Gross profit from service revenues for the first half of 2005 was $14.6 million, compared with $14.4 million for the first half of 2004. Gross margin from service revenues for the first half of 2005 was 78.0 percent compared with 79.4 percent for the first half of 2004. The decline in gross margin reflected higher personnel costs associated with our professional services unit. While we do not track and measure costs of performing services (technical support, professional services) by product platform (i.e., Microsoft, Novell, etc.), we do not believe there is a material difference in the gross margin by product line.

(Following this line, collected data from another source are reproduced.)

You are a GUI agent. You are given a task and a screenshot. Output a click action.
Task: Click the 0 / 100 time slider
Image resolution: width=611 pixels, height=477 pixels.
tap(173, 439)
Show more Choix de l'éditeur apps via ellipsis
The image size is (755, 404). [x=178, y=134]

Operating Costs and Expenses.Operating costs and expenses for the first half of 2005 totaled $33.7 million, up from $33.0 million for the first half of 2004. Operating costs for first half of 2005 included (i) a restructuring charge of approximately $1.1 million, (ii) $0.6 million of severance expenses related to our sales reorganization and recruiting fees incurred in connection with our searches for leadership to head worldwide sales and our alliances program, and (iii) a $0.3 million charge included in research and development costs related to our acquisition of certain assets of BDI. Operating costs for the first half of 2004 included a restructuring charge of $0.1 million and severance charges of approximately $0.3 million. Excluding these charges, operating costs and expenses were approximately $0.9 million, or 2.7 percent, lower in the first half of 2005 primarily due to improvement in operating efficiency since the second quarter of last year.
Sales and marketing expenses for the first half of 2005 were $19.0 million (59.0 percent of revenues), up from $18.9 million (57.8 percent of revenues) for the first half of 2004. The increase in sales and marketing expenses as a percentage of revenues was primarily attributable to the $0.6 million in costs incurred related to our sales reorganization and recruiting fees incurred in connection with two open executive sales positions. We expect sales and marketing expenses as a percentage of revenues to be lower for the remainder of 2005 as a result of anticipated revenue growth.

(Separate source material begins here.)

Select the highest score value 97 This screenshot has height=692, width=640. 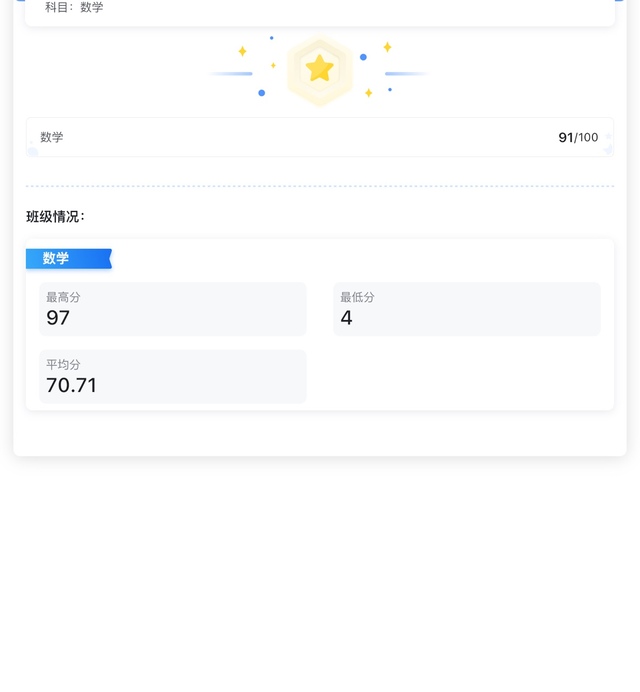[58, 318]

Research and development expenses for the first half of 2005 were $9.2 million (28.6 percent of revenues), down from $10.0 million (30.5 percent of revenues) for the first half of 2004. The decline in research and development expenses was primarily due to a reduction in personnel costs as a result of our transition of headcount from our domestic operations in Houston, Texas to our subsidiary in Pune, India. First half 2005 results include a $0.3 million charge related to our acquisition of certain assets of BDI. In addition, first half 2004 results included severance costs of approximately $0.3 million related to management changes within R&D.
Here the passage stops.